Open source intelligence OSINT represents intelligence derived from public sources. Across the intelligence community, “open” refers to public, or overt, sources, rather than private, or covert, sources. OSINT is not related by any means to public intelligence, or open source software.
OSINT depends on all forms of publicly available sources including:
- Media such as newspapers, radio, television….etc.
- Internet based communities such as social media sites, blogs, forums, video sharing sites…etc.
- Public documents including government official reports such as budgets, press conferences, demographics, contract awards…etc.
- Academic sources including papers, conferences, symposia…etc.
- Observations and reporting e.g. airplane spotters, UFO observers, radio monitors…etc.
- The deep web
OSINT and the Challenges Faced By LEAs On the Dark Web:
LEAs around the world, including all major UK police forces, are currently investigating darknets, primarily Tor and I2P. The existence of other darknets is known and they are also considered to be of investigative interest, but, given their popularity, Tor and I2P (and Tor in particular) are believed to be used by the majority of dark web criminals, and therefore offer LEAs the best opportunities for investigating criminal activities on the dark web.
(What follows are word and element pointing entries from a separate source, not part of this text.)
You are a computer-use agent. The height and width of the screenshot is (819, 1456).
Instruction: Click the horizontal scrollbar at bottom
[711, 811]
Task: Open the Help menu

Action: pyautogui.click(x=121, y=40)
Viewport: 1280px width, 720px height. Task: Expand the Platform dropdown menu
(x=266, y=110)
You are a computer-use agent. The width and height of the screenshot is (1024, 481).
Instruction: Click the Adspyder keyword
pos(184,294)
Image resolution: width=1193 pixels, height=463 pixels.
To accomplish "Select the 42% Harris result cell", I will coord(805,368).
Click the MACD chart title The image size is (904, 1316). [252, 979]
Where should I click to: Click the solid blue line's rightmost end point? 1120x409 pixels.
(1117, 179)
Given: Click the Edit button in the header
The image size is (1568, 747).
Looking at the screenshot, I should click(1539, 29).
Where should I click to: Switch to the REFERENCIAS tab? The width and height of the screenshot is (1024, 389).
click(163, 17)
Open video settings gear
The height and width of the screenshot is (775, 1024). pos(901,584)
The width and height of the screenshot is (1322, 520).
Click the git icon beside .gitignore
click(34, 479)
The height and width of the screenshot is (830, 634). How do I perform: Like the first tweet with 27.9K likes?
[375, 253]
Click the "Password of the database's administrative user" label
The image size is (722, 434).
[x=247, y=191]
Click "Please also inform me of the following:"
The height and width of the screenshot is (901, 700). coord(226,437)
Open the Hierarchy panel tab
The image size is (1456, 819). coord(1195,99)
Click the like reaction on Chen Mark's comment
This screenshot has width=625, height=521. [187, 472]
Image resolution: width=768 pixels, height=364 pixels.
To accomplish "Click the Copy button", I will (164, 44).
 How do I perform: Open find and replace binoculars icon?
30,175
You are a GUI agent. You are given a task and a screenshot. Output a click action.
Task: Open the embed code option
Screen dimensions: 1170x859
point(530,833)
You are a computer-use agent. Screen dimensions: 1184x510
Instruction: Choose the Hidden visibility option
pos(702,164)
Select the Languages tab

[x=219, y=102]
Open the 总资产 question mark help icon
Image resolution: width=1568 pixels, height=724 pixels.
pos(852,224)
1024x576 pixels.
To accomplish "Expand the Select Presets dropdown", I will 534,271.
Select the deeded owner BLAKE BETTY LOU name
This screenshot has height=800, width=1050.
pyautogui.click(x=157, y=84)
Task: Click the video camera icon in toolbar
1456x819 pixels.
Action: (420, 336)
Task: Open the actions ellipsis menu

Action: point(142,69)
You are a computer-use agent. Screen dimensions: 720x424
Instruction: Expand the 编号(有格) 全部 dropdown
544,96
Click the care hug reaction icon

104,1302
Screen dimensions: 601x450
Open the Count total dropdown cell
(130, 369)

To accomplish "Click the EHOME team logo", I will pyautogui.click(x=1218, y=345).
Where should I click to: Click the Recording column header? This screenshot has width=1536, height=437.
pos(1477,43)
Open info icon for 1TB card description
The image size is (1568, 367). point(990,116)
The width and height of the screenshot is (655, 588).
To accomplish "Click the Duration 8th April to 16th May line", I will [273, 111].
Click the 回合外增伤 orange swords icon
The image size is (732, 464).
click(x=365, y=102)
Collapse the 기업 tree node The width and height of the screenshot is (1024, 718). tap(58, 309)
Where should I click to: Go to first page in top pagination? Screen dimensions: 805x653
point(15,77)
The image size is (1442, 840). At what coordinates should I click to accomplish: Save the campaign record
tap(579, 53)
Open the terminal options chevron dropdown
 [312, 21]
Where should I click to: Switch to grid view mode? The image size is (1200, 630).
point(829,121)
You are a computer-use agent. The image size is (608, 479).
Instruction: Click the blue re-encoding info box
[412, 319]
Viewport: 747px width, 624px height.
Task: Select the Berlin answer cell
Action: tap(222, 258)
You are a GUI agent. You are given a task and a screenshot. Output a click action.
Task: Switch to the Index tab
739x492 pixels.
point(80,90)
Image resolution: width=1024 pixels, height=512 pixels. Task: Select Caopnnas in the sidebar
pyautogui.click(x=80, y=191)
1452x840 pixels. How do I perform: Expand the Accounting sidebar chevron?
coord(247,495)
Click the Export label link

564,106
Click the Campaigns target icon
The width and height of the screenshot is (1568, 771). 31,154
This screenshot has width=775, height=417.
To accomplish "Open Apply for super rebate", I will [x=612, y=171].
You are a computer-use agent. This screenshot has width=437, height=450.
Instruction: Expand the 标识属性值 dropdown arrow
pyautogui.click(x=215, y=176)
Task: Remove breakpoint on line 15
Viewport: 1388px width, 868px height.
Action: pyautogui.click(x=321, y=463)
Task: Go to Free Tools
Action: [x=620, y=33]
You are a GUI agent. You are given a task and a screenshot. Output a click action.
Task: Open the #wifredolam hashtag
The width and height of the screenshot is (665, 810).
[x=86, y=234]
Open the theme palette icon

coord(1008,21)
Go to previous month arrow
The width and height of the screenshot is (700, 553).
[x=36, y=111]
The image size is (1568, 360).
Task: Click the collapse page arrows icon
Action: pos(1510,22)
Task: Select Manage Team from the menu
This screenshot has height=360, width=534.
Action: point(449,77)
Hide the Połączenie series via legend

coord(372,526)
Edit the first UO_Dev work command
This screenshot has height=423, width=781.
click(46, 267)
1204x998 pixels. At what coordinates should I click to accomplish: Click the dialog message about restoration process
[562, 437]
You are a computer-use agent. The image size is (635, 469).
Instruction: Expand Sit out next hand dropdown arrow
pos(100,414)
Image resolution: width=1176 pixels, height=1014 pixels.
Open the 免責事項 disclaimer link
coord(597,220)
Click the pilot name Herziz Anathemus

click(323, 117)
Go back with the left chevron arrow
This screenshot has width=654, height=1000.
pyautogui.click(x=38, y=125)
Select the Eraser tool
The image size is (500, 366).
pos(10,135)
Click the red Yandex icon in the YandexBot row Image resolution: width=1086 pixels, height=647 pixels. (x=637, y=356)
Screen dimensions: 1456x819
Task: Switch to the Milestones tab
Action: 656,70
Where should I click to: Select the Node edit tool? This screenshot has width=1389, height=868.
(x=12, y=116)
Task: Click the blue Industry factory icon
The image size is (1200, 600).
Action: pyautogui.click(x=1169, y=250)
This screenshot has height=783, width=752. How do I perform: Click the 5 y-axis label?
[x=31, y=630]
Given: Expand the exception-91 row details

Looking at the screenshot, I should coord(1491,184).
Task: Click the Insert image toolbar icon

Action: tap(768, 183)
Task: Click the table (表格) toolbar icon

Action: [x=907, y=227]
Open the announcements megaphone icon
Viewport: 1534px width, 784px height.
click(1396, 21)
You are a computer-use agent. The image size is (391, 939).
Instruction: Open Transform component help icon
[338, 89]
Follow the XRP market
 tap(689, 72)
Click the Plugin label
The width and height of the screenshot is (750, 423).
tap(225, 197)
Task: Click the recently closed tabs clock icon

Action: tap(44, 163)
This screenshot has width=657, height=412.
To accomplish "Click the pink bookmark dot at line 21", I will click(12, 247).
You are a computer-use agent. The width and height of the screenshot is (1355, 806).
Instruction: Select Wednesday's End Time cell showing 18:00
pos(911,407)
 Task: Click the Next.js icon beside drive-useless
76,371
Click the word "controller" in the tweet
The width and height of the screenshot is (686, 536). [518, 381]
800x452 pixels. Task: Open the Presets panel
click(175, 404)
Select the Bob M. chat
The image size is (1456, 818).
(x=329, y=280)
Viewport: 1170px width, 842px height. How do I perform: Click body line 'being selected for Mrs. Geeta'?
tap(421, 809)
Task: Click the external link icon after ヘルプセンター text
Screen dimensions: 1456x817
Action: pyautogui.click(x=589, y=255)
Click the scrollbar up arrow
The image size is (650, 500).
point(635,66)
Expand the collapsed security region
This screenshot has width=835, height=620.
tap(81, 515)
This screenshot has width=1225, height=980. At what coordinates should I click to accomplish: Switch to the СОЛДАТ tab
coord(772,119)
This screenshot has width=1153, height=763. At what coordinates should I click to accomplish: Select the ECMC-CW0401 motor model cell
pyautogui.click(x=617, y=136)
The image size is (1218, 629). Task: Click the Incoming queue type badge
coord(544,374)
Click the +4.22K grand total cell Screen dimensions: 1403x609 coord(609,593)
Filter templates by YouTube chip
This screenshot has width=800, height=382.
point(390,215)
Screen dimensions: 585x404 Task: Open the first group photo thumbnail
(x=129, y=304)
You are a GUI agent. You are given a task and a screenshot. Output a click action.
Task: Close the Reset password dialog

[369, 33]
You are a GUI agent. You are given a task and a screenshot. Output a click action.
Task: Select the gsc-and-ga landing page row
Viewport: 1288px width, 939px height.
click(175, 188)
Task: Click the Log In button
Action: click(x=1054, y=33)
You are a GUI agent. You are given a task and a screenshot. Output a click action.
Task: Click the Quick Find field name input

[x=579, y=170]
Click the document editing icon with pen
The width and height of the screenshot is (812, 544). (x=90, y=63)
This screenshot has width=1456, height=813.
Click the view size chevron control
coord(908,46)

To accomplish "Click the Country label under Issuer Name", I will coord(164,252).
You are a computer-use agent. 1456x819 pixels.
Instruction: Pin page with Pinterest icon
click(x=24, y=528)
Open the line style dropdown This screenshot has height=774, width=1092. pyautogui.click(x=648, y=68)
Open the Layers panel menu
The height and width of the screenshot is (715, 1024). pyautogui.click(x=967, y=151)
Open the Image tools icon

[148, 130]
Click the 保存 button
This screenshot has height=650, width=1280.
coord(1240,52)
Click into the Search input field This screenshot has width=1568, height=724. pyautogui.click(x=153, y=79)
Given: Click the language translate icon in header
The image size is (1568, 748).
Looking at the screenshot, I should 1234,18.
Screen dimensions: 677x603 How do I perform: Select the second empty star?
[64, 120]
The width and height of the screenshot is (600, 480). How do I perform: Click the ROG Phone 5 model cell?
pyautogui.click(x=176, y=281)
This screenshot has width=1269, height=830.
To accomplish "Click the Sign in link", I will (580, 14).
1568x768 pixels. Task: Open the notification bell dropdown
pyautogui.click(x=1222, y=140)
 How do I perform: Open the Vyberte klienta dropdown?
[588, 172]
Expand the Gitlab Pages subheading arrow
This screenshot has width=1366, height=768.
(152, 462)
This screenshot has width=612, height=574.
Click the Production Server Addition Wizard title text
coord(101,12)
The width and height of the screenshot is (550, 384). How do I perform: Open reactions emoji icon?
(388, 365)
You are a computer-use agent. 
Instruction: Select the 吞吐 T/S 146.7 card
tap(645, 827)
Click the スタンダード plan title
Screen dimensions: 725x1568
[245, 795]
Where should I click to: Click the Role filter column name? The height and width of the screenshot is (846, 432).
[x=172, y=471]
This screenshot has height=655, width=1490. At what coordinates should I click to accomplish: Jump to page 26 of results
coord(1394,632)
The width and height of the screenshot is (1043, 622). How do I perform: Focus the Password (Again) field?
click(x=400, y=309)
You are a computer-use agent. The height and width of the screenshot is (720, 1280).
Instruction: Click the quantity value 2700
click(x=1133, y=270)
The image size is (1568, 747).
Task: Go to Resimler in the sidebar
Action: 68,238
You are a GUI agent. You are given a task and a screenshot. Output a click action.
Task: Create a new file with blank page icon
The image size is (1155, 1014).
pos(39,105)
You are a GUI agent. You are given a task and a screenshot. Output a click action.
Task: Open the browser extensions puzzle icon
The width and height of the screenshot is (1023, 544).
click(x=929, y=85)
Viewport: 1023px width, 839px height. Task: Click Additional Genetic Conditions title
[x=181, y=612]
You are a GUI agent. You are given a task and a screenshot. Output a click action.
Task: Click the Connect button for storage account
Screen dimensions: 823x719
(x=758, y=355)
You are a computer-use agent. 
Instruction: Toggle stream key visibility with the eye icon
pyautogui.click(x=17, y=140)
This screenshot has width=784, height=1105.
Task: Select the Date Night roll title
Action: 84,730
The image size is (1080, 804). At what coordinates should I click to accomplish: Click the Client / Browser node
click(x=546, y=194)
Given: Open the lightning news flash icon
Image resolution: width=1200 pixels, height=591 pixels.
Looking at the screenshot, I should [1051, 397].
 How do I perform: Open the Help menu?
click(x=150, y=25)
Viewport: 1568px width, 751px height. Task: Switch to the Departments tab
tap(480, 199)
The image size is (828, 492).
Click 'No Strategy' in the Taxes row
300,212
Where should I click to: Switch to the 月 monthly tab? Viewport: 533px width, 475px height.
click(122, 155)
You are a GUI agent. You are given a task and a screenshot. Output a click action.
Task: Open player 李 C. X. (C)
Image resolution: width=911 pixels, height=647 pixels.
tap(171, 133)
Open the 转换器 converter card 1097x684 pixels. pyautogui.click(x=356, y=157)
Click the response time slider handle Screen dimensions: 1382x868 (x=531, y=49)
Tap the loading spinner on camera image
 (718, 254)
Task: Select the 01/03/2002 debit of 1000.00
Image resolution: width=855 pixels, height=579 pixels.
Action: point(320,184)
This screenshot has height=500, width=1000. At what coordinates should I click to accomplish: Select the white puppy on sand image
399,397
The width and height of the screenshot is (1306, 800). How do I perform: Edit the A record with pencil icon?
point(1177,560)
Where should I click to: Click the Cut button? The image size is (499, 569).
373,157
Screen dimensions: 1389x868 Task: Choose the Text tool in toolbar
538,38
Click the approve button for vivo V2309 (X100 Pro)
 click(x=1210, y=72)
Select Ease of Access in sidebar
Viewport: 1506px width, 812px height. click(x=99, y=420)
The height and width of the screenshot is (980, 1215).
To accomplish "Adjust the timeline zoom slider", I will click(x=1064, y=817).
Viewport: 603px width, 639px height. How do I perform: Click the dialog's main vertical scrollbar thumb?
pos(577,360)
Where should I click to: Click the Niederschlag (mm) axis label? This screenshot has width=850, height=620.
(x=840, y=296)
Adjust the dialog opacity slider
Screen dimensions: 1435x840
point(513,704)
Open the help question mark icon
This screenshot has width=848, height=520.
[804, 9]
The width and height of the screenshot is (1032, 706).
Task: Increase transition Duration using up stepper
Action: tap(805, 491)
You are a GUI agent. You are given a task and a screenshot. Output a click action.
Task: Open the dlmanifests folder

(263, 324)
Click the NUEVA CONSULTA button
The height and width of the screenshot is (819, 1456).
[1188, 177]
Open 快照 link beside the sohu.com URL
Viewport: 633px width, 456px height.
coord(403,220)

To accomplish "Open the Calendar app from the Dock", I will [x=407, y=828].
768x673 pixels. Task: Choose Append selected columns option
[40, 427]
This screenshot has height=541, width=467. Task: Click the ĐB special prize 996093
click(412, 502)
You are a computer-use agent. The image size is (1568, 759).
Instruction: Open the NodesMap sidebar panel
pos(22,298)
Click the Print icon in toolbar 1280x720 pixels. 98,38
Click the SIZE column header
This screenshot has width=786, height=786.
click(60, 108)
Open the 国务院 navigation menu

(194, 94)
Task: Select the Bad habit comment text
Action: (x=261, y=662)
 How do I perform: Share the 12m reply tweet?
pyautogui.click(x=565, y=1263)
The main challenge faced by LEAs is the discovery of darknet nodes involved in illegal activities which would be of investigative interest to them. This is particularly challenging as darknet nodes are unreachable via regular search engines and existing dark web search engines are still far from supporting efficient searches. Once, though, a dark web node of interest has been discovered, the next major challenge is to identify the individual(s) involved in the illegal activities. Unlike ordinary websites however, dark web sites do not have an easily identifiable IP address, and the resolution of a Tor website, for example, firstly to an ISP and then to an individual becomes exponentially more difficult because of the complicated nature of data transfer across multiple nodes on Tor. To this end, LEAs have focused on the identification of the geographical location of such individuals. This has been successful on the surface web where social posts are often geo-tagged (ranging from around 1.5 % on Twitter to around 20 % on Instagram and 50 % on Flickr, but on the dark web there are no social media that use geo-tagging and website owners do not normally advertise where they are located. Another method for geo-locating such individuals would be to examine the wording of their posts, biographies, or adverts. This has had limited success to date, as users on the dark web do not tend to give away such information, and any probing for further information by an investigator can end with them being “marked” as police.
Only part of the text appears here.